Page extract:
+++
The Content of the Appeal

 

On

13 December 2004 the Constitutional Court received a filing from the

Civic Democratic Party (the “petitioner”), titled “Appeal in the matter

of confirming the election of a senator under Art. 87 par. 1 let. e) of

the Constitution and § 85 et seq. of Act no. 182/1993 Coll., on the

Constitutional Court, as amended by later regulations.” This filing was

then supplemented by a filing delivered on 20 December 2004, titled

“Supplement to Appeal with New Facts.” In it the petitioner says that on

14 December 2004 the Senate Mandate and Immunity Committee passed a

resolution which said in point II. that it could not confirm the mandate

for election district no. 19, Prague 11, in view of the fact that the

Supreme Administrative Court decided by resolution file no. Vol

10/2004-24 that the elections in this district are invalid.
+++
Information given:
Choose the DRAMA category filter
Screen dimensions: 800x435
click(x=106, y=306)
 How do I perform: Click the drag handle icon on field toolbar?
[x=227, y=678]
+++
Brief:
Extend the court appeal text about the Prague 11 Senate election past its last sentence.

Right answer:
In

the appeal the petitioner cast doubt on all the bases which the Supreme

Administrative Court used for its decision. As regards unlawfulness,

the petitioner especially objects to the expansive interpretation of §

16 par. 1 of the Election Act as it was understood by the Supreme

Administrative Court. In § 16 par. 1 the Election Act mentions only

surfaces for posting election posters. It is not clear from the text of

the Act that this only serves as an example. Therefore, the conclusion

that this provision applies to any means of communication that are at

the municipality’s disposal has no support in the statutory text. The

cited provision must be interpreted in light of the principle enshrined

in Art. 2 par. 4 of the Constitution and Art. 2 par. 2 (this should be

Art. 2 par. 3) of the ChArter of Fundamental Rights and Freedoms (the

“ChArter”), i.e. that everyone may do that which is not prohibited by

law; and nobody may be compelled to do that which is not imposed upon

him by law, and the principle enshrined in Art. 2 par. 3 of the

Constitution of the Czech Republic (the “Constitution”), and Art. 2 par.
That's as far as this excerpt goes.